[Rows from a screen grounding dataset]
#####
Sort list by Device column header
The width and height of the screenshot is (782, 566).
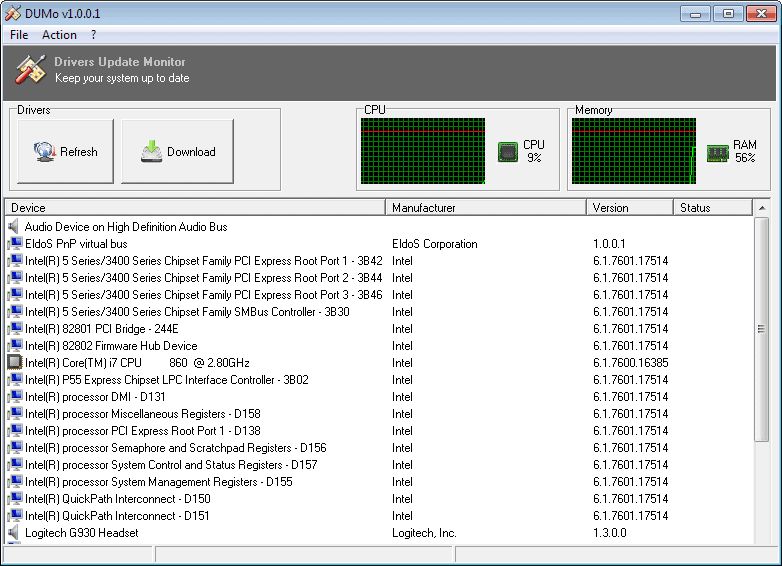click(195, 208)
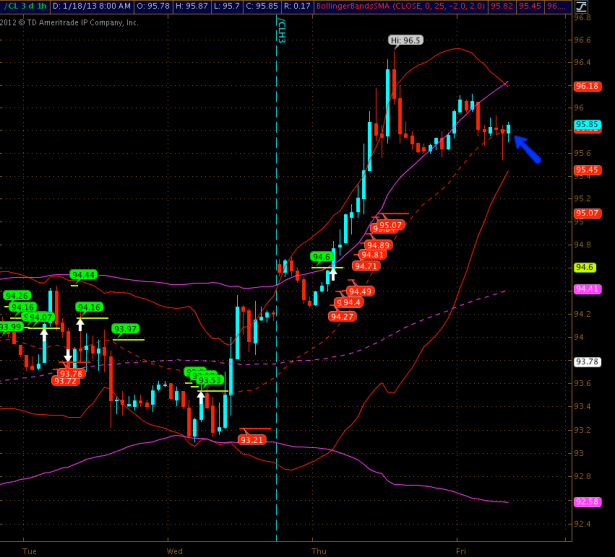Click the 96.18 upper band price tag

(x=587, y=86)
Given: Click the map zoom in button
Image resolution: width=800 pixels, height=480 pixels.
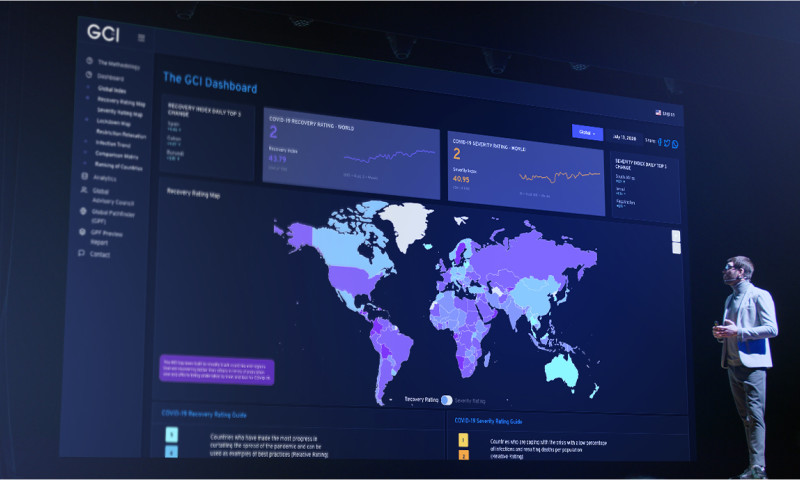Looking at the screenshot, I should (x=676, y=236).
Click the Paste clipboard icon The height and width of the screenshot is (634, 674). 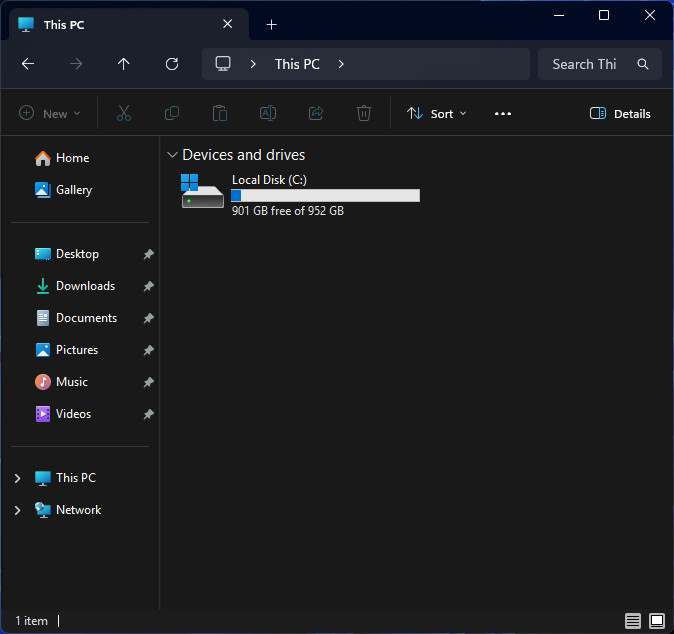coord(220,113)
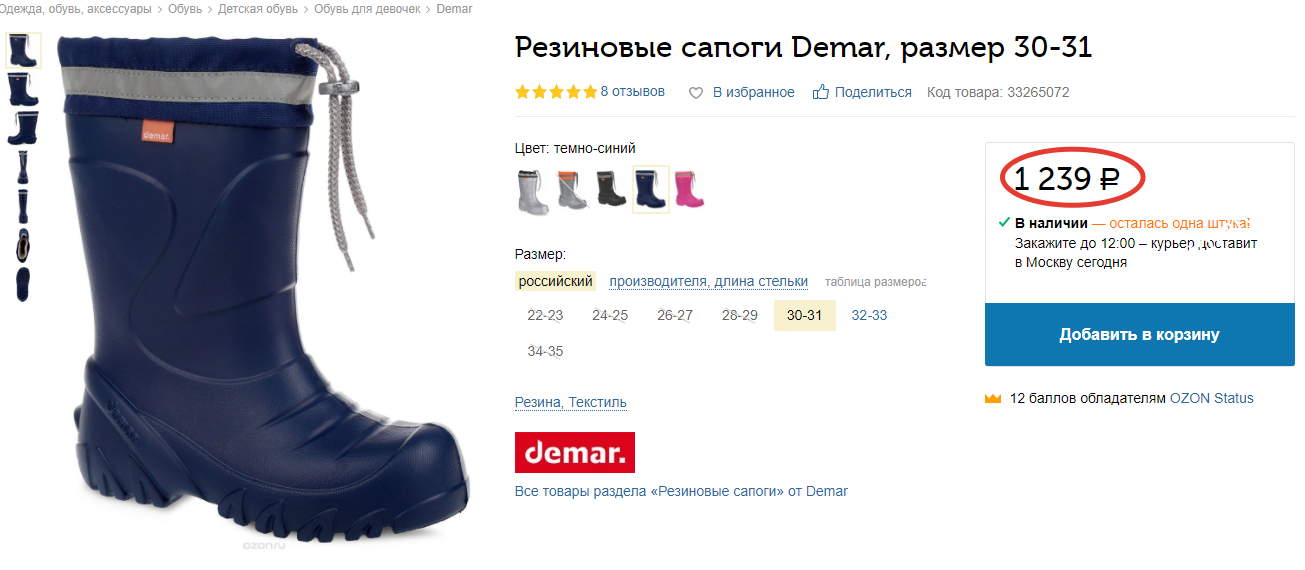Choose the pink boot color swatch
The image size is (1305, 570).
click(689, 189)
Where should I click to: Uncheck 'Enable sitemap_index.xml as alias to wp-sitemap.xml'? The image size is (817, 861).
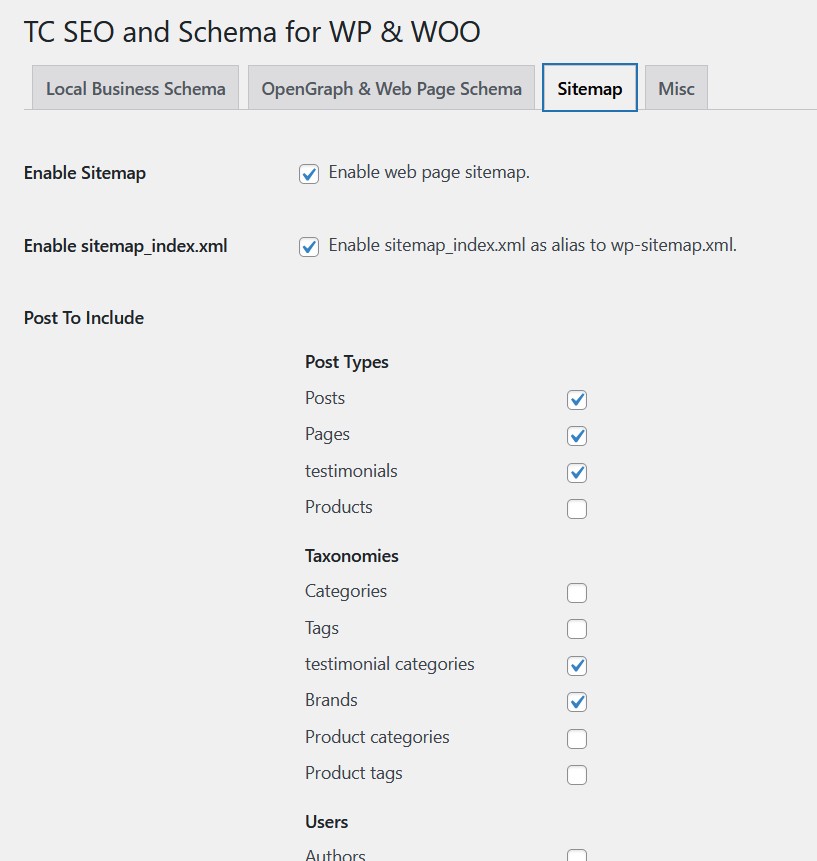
#####
### The request
Pull out each line of the entries above that contains the string "size", matching case exactly.

### Exercise solution
The image size is (1305, 570).
Where should I click to: Uncheck 'Enable sitemap_index.xml as alias to wp-sitemap.xml'? The image size is (817, 861).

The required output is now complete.